Nessuno della famiglia Blake è particolarmente felice di trasferirsi dall'America per andare a finire in un fin troppo quieto villaggio della Normandia, nord della Francia. Anche perché i Blake sono nella realtà la famiglia Manzoni del New Jersey, che è entrata nel programma di protezione testimoni dopo che il capofamiglia Fred (Robert De Niro) ha tradito i suoi ex colleghi mafiosi e cui non rimaneva quindi altra scelta per salvar la pelle. Così adesso Fred si spaccia per uno scrittore e la moglie Maggie (Michelle Pfeiffer) spia i vicini da dietro le tende di casa, mentre i figli vanno a scuola. Ma, poco alla volta, le vecchie abitudini dei Manzoni tornano a far capolino, mentre qualcuno della vecchia "famiglia" è già sulle loro tracce, desideroso di fargliela pagare,
Un interessante (seppur non certo nuovo) crossover tra commedia e noir; un cast di grido; una sceneggiatura basata su un romanzo di successo: cosa può compromettere la buona riuscita di un film con tutte le carte in regole per diventare un successo? Semplice, un regista svogliato e superficiale, ormai fossilizzatosi compiacentemente in una mediocrità tanto esiziale quanto prevedibile.
Più che rifarsi ai capolavori del genere gangster come "Quei bravi ragazzi" (film di Scorsese protagonista di un surreale scena di meta cinema in cui il personaggio interpretato da De Niro guarda divertito la pellicola con protagonisti Ray Liotta, Joe Pesci e…Bob De Niro!), "Cose nostre – Malavita" sembra guardare alle sue evoluzioni in chiave comica a la "Lo sbirro, il boss e la bionda" o "Terapie e pallottole" (curiosamente, ancora una volta, ambedue con De Niro protagonista). Ma il film di Besson rimane sospeso in un limbo di ambiguità e irrisolutezza, incapace di conciliare a dovere la componente farsesca con quella più prettamente drammatica.
Ne viene fuori così un ibrido innocuo, esilmente citazionista, adagiato nella propria natura derivativa, inerme e restio a qualsiasi sprizzo di originalità o di vitalità reinterpretativa.
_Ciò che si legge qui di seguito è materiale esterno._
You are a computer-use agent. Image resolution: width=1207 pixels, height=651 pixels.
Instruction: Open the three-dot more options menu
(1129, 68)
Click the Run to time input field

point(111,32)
Negli anni Besson si è dimostrato cineasta non certo refrattario al rischio e allo sperimentalismo: spesso fallendo clamorosamente, ma sempre pronto a mettersi in gioco e a battere strade inconsuete. In questo caso, invece, non c'è nemmeno la velleità dell'azzardo: tutto è appiattito e banalizzato in una medietà che non porta da nessuna parte, non conquista e non crea interesse. Restiamo quindi ad ammirare annoiati e poco partecipi le vicende di questa famiglia di malavitosi sotto stress e in costante pericolo di morte, ma non empatiziamo mai con loro, non scatta mai la scintilla dell'immedesimazione distaccata, della fascinazione attrattiva per il male e le sue derive (grottesche o tragiche) che del genere è componente primaria.
I centoundici minuti del film scorrono, quindi, lentissimi, stancamente, senza sussulti o trovate particolarmente brillanti (il sopracitato giochino in cui De Niro guarda De Niro sullo schermo è, per l'appunto, un gioco divertito ma abbastanza autoreferenziale) in grado di risollevare un prodotto irrimediabilmente povero di ambizioni e di sostanza. (La recensione del film "
Cose nostre malavita" è di
Marco Valerio)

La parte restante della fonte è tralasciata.